Saturday, January 30, 2010

Picture Book

Ah, the power of advertising!

I am often struck by how just one song can open one's mind to an album, a group, a musical genre. Back in college, I was quite biassed against the Who because, at that time, I had been inundated by certain radio staples (e.g. Baba O'Reilly) that kept me investigating their albums further. A senior gave me a cassette of "Who's Next", and I felt obliged to listen. First song, of course, was Baba O'Reilly, but when I got to the second song "Bargain", I discovered a Who that I had not heard before. So impressed, I would soon own most of their albums.

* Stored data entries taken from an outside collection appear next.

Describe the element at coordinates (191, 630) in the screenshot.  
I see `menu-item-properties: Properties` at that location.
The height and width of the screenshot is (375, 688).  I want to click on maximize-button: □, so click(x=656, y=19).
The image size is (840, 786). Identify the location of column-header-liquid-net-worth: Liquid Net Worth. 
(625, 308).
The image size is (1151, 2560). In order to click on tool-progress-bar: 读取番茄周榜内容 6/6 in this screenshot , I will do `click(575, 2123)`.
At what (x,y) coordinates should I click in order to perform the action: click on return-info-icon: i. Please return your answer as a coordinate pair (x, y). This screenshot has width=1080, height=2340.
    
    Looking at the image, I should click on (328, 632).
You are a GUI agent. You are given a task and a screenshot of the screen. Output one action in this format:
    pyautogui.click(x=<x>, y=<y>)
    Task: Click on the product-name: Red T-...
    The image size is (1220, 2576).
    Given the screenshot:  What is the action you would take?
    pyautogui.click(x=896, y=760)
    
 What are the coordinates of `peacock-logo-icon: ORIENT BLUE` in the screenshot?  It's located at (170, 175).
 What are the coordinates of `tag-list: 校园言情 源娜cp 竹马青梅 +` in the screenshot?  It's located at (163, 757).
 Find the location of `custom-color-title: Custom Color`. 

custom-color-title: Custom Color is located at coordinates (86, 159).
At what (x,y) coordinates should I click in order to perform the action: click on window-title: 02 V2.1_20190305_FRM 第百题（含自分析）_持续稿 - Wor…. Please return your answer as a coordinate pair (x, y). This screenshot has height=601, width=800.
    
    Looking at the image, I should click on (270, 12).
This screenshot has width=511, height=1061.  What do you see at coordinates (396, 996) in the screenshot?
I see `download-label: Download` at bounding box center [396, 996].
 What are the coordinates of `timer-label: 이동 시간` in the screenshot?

Fast forward to 2004, when Hewlett-Packard used the Kinks Picture Book in one of their commercials. An infectious, sing-songy tune, I was immediately drawn to it. No surprise - I had always liked the Kink's singles and radio staples. Still, it made me realize that, though I owned several Kinks singles collections, I had very few of their albums. Well, you can guess what happened next.

"Picture Book" appears on the Kinks' 1968 album The Kinks Are The Village Green Preservation Society, quite a different album from the psychedelia of the day (e.g. The Beatles White Album, Hendrix's "Electric Ladyland", Jefferson Airplane's "Crown of Creation"), but not wholly independent of the era's sensibilities. Still, much like their British contemporaries The Small Faces (who released "Ogdens' Nut Gone Flake" that year), the Kinks produced an album of tunes influenced in both topic and style by England's past. The album as a whole was a concept piece that hearkens back to days in the English countryside and small towns and is both sentimental and twee.

"Picture book, your mama and your papa and fat old Uncle Charlie, out boozing with their friends.
Picture book, a holiday in August, outside a bed and breakfast, in sunny Southend."

Of course, the album at the time (though critics liked in) was not very successful. The Kinks had been declining in popularity from their mid-60's heydey, and were banned for unclear reasons between 1965-1969 from touring in the United States. Certainly this contributed to lesser exposure in the US. During this time they produced a series of amazing albums ("Face to Face", "Something Else"), that, like "The Village Green...", are lyrical, melodic and nostalgic; consequently, they don't often grab you at first listen like, say, a Stones or Beatles album. With repeated listens, one is hooked - hopefully songs like "Picture Book" will serve as a gateway to such wonderful music.